$30
Programming Project 1
CSCI 1913: Introduction to Algorithms,
Data Structures, and Program Development
0. Introduction.
A grammar is a set of rules for generating strings. In this project, you will write a Python program that generates random strings using a
grammar. For example, a version of this program generated the following simple English sentences as Python strings.
the cat bit the boy .
the cat kissed the dog and the boy chased the boy .
the cat chased the dog and the girl bit the boy but the girl chased the cat .
the girl chased the dog .
the boy kissed the girl and the cat kissed the girl .
Perhaps such grammars could write children’s books automatically. Seriously, however, more complex grammars have been used to
generate random test inputs for programs, as a debugging aid.
1. Theory.
To write this program, you must have a way to generate random integers. You must also know what a rule is, what a grammar is, and
how rules and grammars work.
Random integers. No algorithm can generate truly random integers, but it can generate pseudo-random integers that seem random, even
though they’re not. Python has its own random number generators, but for this project, you must implement your own.
The Park-Miller algorithm (named for its inventors) is a simple way to generate a sequence of pseudo-random integer terms. It
works like this. Let N₀ be an integer called the seed. The seed is the first term of the sequence, and must be between 1 and 2³¹ − 2,
inclusive. Starting from the seed, later terms N₁, N₂, ... are produced by the following equation.
Nk+1 = (7
5 Nk
) % (2
31 − 1)
Here 7⁵ is 16807, and 2³¹ is 2147483648. The Python operator % returns the remainder after dividing one integer by another. You will
always get the same sequence of terms from a given seed.
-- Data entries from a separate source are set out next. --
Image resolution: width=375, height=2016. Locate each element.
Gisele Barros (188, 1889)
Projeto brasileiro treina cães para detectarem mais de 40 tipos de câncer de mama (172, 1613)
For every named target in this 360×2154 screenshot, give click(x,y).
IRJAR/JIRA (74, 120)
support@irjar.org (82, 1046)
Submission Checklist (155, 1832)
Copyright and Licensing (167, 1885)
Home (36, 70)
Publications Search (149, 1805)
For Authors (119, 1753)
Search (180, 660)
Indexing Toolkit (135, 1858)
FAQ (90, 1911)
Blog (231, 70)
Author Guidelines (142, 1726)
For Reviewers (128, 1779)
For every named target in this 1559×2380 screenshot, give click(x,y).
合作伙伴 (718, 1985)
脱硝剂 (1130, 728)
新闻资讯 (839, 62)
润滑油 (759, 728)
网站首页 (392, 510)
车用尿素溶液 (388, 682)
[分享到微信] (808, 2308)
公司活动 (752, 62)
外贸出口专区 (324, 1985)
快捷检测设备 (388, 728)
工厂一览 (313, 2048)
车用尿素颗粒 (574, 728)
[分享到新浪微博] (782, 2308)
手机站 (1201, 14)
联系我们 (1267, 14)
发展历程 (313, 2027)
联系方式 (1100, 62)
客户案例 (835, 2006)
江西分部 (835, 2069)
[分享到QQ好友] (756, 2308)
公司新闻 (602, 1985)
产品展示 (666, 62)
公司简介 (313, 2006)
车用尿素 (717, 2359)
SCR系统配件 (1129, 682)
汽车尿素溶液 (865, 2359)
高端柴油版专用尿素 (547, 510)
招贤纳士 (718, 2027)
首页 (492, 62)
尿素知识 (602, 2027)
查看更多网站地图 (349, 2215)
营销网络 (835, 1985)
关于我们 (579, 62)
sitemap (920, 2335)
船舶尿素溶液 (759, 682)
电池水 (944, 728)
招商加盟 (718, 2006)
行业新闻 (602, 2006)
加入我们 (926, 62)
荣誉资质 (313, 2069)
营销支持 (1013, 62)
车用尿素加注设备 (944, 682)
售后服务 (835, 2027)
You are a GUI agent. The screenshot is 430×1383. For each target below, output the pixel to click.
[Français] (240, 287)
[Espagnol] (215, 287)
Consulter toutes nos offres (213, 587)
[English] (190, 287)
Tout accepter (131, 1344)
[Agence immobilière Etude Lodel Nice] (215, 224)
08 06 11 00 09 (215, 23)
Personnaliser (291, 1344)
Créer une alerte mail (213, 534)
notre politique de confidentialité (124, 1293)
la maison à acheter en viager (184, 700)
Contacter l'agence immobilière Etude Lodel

For example, if you start with the seed 101, then you will get a pseudorandom sequence whose first few terms are 1697507, 612712738, 678900201, 695061696, 1738368639, 246698238, 1613847356, and
1214050682. You could use this sequence to test if your random number generator works correctly.
Terms in the sequence may be large, but you can make them smaller by using the % operator again. If N is a term from the sequence,
and M is an integer greater than 0, then N % M gives you an integer between 0 and M − 1, inclusive. For example, if you need an integer
between 0 and 9, then you would write N % 10.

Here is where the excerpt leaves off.